RECORD EXCERPTS:
....................

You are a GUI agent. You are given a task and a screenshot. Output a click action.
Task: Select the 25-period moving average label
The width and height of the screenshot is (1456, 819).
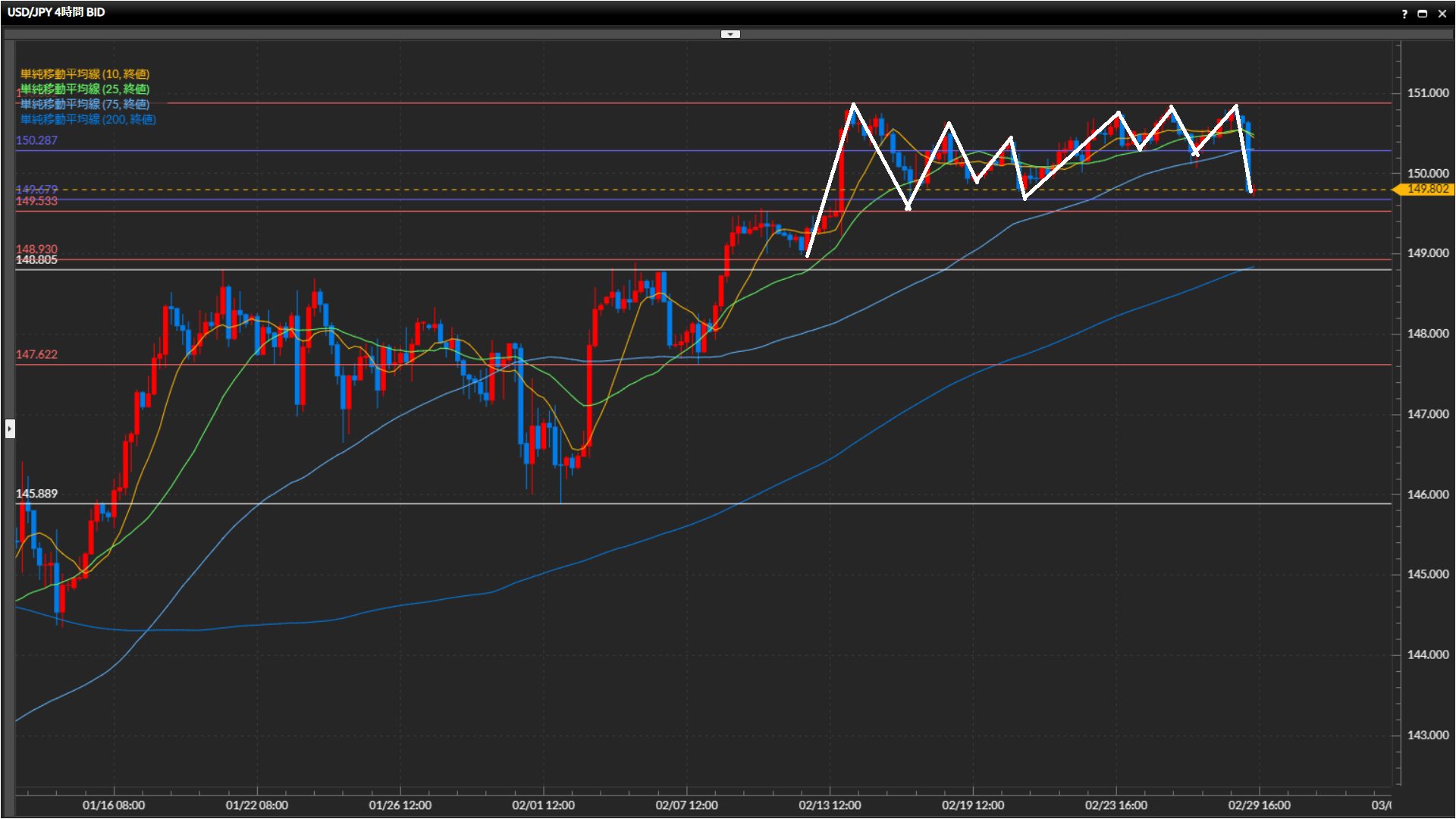click(84, 89)
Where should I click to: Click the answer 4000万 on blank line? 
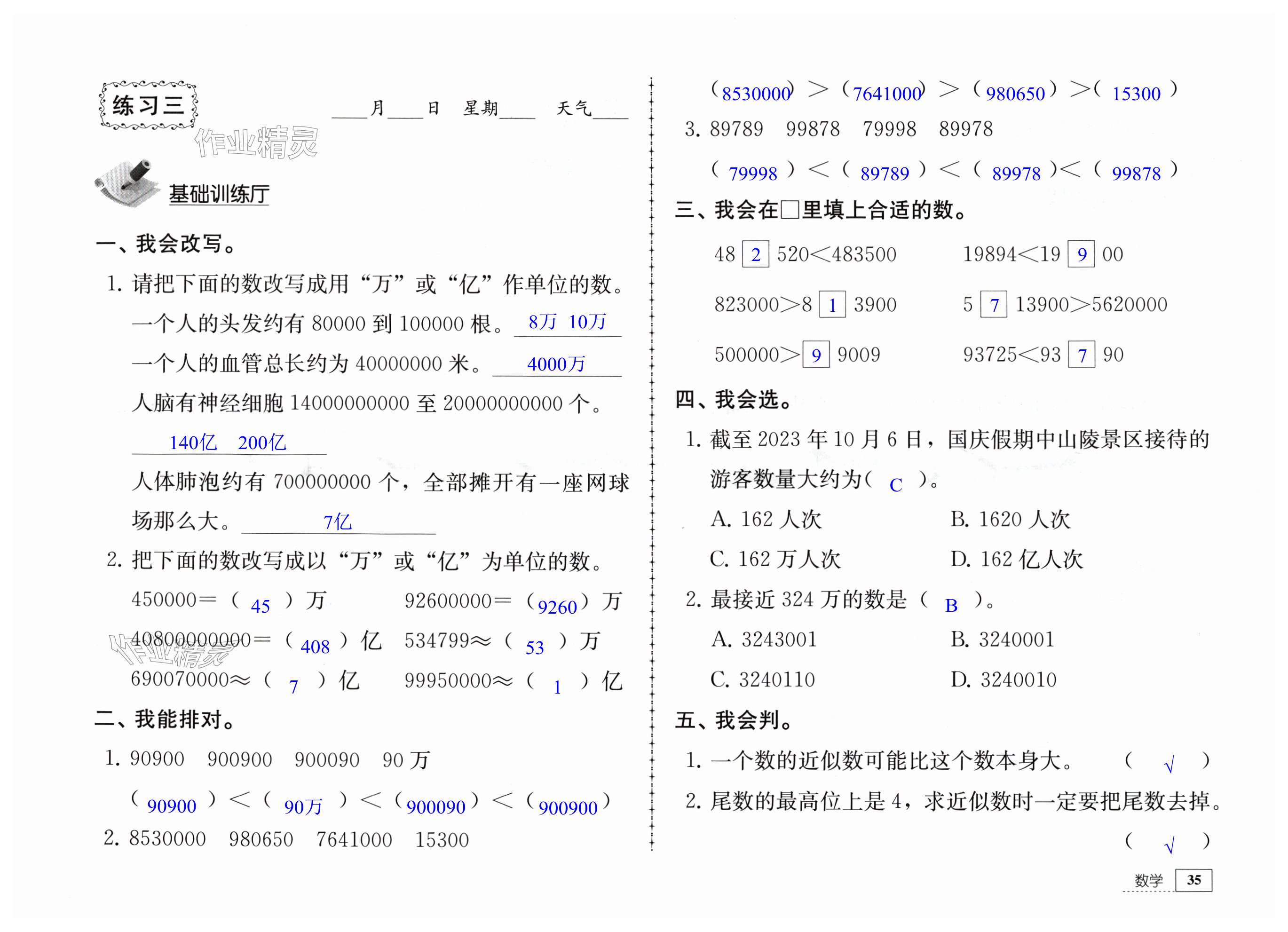555,364
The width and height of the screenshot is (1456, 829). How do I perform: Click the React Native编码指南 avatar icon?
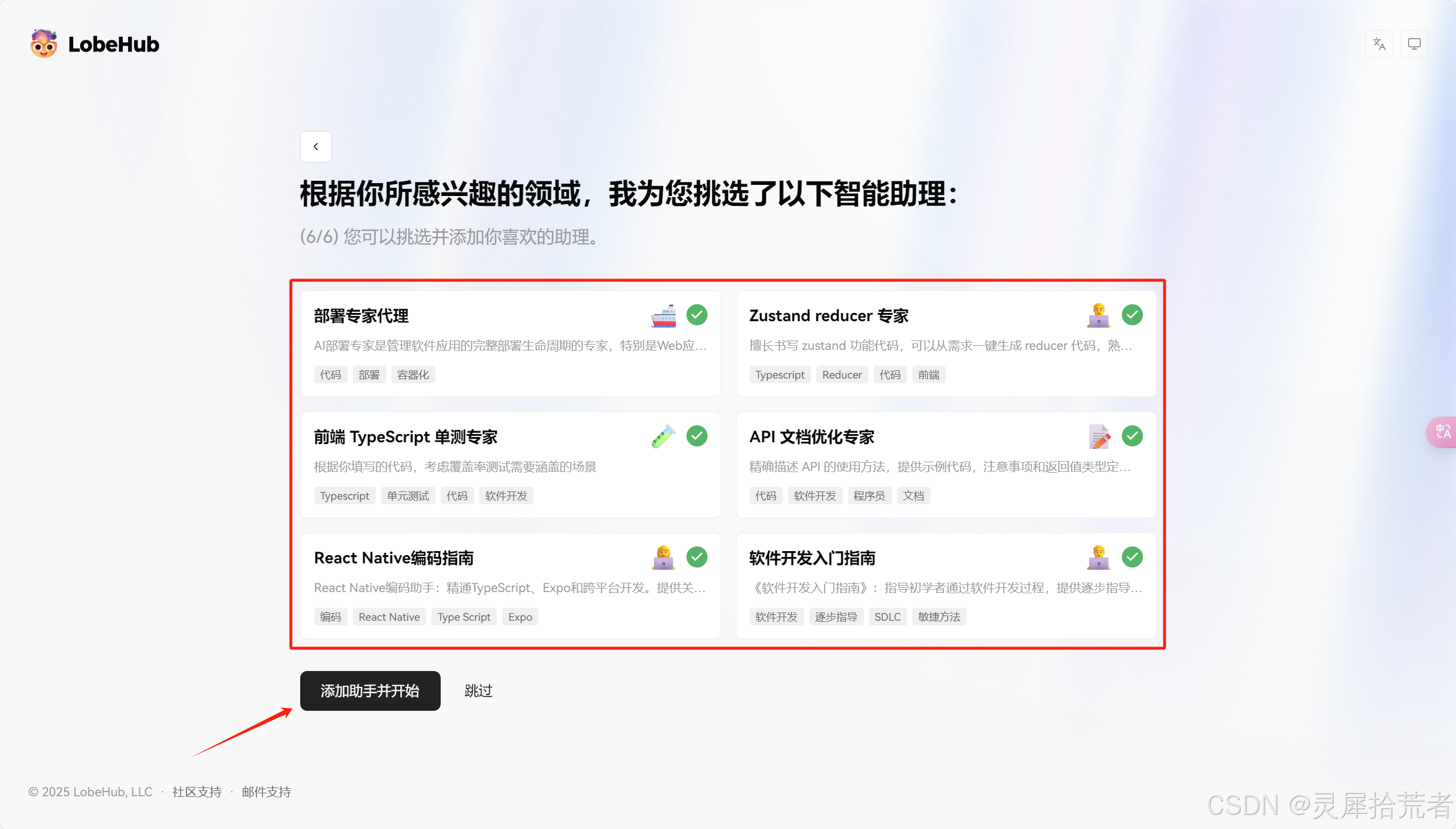click(663, 558)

....................

When pictures appear among the entries, skip them and copy all remaining text precisely.

You are a GUI agent. You are given a task and a screenshot. Output a click action.
Task: Select the 25-period moving average label
The width and height of the screenshot is (1456, 819).
click(84, 89)
Where should I click to: Click the answer 4000万 on blank line? 
555,364
The width and height of the screenshot is (1456, 829). How do I perform: Click the React Native编码指南 avatar icon?
click(663, 558)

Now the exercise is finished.